3. Harvester air supply system according to claim 1, characterized in that the choke (3j) comprises:

a threshing close plate (31j) horizontally fixed at the tail part of the threshing system, and a tail hood close plate (32j) arranged between the threshing close plate (31j) and the tail end of the tail hood (2 j); the lower surfaces of the threshing close plate (31j) and the tail cover close plate (32j) form an air guide surface.

4. The harvester air supply system of any one of claims 1-3, wherein the fan further comprises:

the fan structure is coaxially arranged in the mounting cavity;

5. The harvester air supply system according to claim 4, wherein two wind shielding members are arranged on any one of the first air inlets (31 f); the wind shielding part is arranged at one side of the first air inlet (31f) at the air outlet (33f), is suitable for transversely sliding and partially shields the upper half part of the first air inlet (31 f);

the other wind shielding piece is arranged on one side, away from the air outlet (33f), of the first air inlet (31f) and is suitable for vertically sliding and partially shielding the lower half part of the first air inlet (31 f).

6. The harvester air supply system of claim 5, wherein the wind shield is provided with a strip-shaped hole; the wind shielding piece is bolted and fixed on the fan shell (3f) through the strip-shaped holes.

7. The harvester air supply system of claim 4, wherein the fan structure comprises:

the fan shaft (1i) is coaxially arranged in the mounting cavity, and two ends of the fan shaft are respectively fixed on two bearings positioned on the rack (1);

a plurality of supporting units which are fixed on the fan shaft (1i) at uniform intervals;

a plurality of fan blades (2i) fixed to the support unit;

any of the support units includes:

the fan blade (2i) brackets are sequentially connected and fixed on the fan shaft (1i) along the circumferential direction of the fan shaft (1i) and locked on the fan shaft (1 i); the fan blades (2i) are respectively bolted and fixed on the fan blade (2i) bracket; all the fan blade (2i) supports enclose a regular polygon, and the regular polygon is circumscribed to a circle of the cross section of the fan shaft (1 i).

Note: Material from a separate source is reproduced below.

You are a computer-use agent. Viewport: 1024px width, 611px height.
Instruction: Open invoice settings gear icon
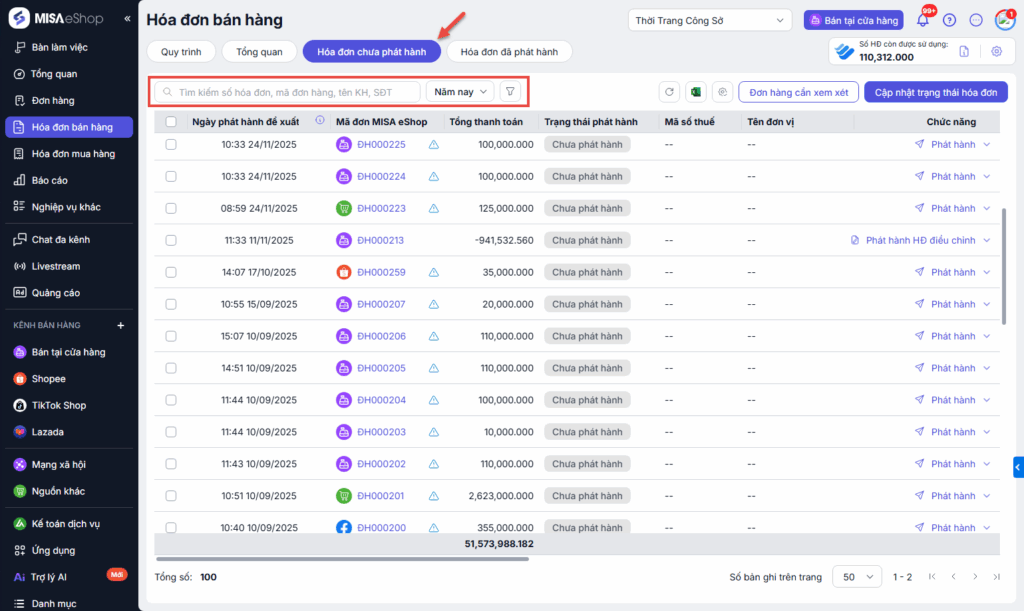(x=996, y=52)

8. The harvester air supply system according to claim 7, wherein the fan blade (2i) bracket is bent to form a fixing section (32i) and a mounting section (31 i); the end of the mounting section (31i) is suitable for mounting the fan blade (2 i); an included angle alpha formed between the fixing section (32i) and the mounting section (31i) is complementary with an internal angle beta of a regular polygon formed by the fan blade (2i) bracket.

9. The air supply system of the harvester according to claim 8, wherein a flat slot (11i) is formed in the fan shaft (1i) corresponding to any one of the support units; one fan blade (2i) bracket is fixed in the flat groove (11 i).

10. The harvester air supply system of claim 9, further comprising a reinforcing plate (4i) welded and fixed in the flat slot (11 i); the fan blade (2i) bracket is fixed on the upper surface of the reinforcing plate (4 i); the thickness of the reinforcing plate (4i) is the same as the groove depth of the flat groove (11 i); the width of the reinforcing plate (4i) in the radial direction of the fan shaft (1i) is not greater than the diameter of the fan shaft (1 i).